The Palmer Penguins dataset contains data about three species of penguins observed in the Palmer Archipelago, Antarctica. The dataset was collected by Dr. Kristen Gorman and the Palmer Station LTER (Long Term Ecological Research) Program. It serves as a popular alternative to the Iris dataset for data exploration, statistical analysis, and machine learning practice due to its richer set of features and categorical variables.

Objective:

The primary goal of working with the Palmer Penguins dataset is to explore relationships between penguin species and their physical characteristics, as well as to perform classification tasks, such as predicting the species of a penguin based on measurable features. The dataset also offers an opportunity to practice data cleaning and handling missing values, as there are some missing entries.

Dataset Features:

The dataset consists of 344 rows and 7 columns. The columns are:

	1.	species: Categorical feature indicating the penguin species (Adélie, Chinstrap, Gentoo).
	2.	island: Categorical feature representing the island where the penguin was observed (Biscoe, Dream, Torgersen).

+ + + + +

### [TASK A]
According to the Palmer Penguins description, how many rows and columns does the dataset have?
### [TASK B]
Write the next part of the Palmer Penguins description, picking up right after its last line.
The listing that comes next has no connection to the Palmer Penguins description.

### [RECORDED DATA]
+ + + + +

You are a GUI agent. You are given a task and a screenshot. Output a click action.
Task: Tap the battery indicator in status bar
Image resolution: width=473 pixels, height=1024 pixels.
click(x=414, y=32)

+ + + + +

### [TASK RESULT A]
It has 344 rows and 7 columns.

### [TASK RESULT B]
	3.	bill_length_mm: Continuous numerical feature representing the length of the penguin’s bill (in millimeters).
	4.	bill_depth_mm: Continuous numerical feature representing the depth of the penguin’s bill (in millimeters).
	5.	flipper_length_mm: Continuous numerical feature representing the penguin’s flipper length (in millimeters).
	6.	body_mass_g: Continuous numerical feature representing the penguin’s body mass (in grams).
	7.	sex: Categorical feature indicating the penguin’s sex (male or female), though some entries are missing.


1.	Understand the Data:
	* The dataset is loaded from seaborn.
	* First few rows and data types are printed.
	* Missing values are checked.
2.	Detect and Address Outliers and Missing Values:
	* Visualizing missing values using a heatmap.
  * Boxplots for detecting potential outliers.
	* Decide whether to drop or impute missing values.
3.	Describe Shape of Data using Univariate Analysis:
	* Histograms for numerical variables to check distributions.
	* Count plots for categorical variables like species.
4.	Identify Feature Relationships using Bivariate Analysis:
	* Scatter plots and pair plots to visualize relationships between numerical variables and categories.
	* Correlation matrix heatmap to examine the relationships between numerical variables.
5.	Multivariate Analysis:
	* Grouping box plots to compare flipper lengths across species and gender.


In [None]:
# Importing necessary libraries
import pandas as pd
import seaborn as sns
import matplotlib.pyplot as plt

# Load the Palmer Penguins dataset from seaborn
penguins = sns.load_dataset('penguins')

# Display the first few rows of the dataset
penguins

In [None]:
# Inspect data structure and data types
print("\nData Info:")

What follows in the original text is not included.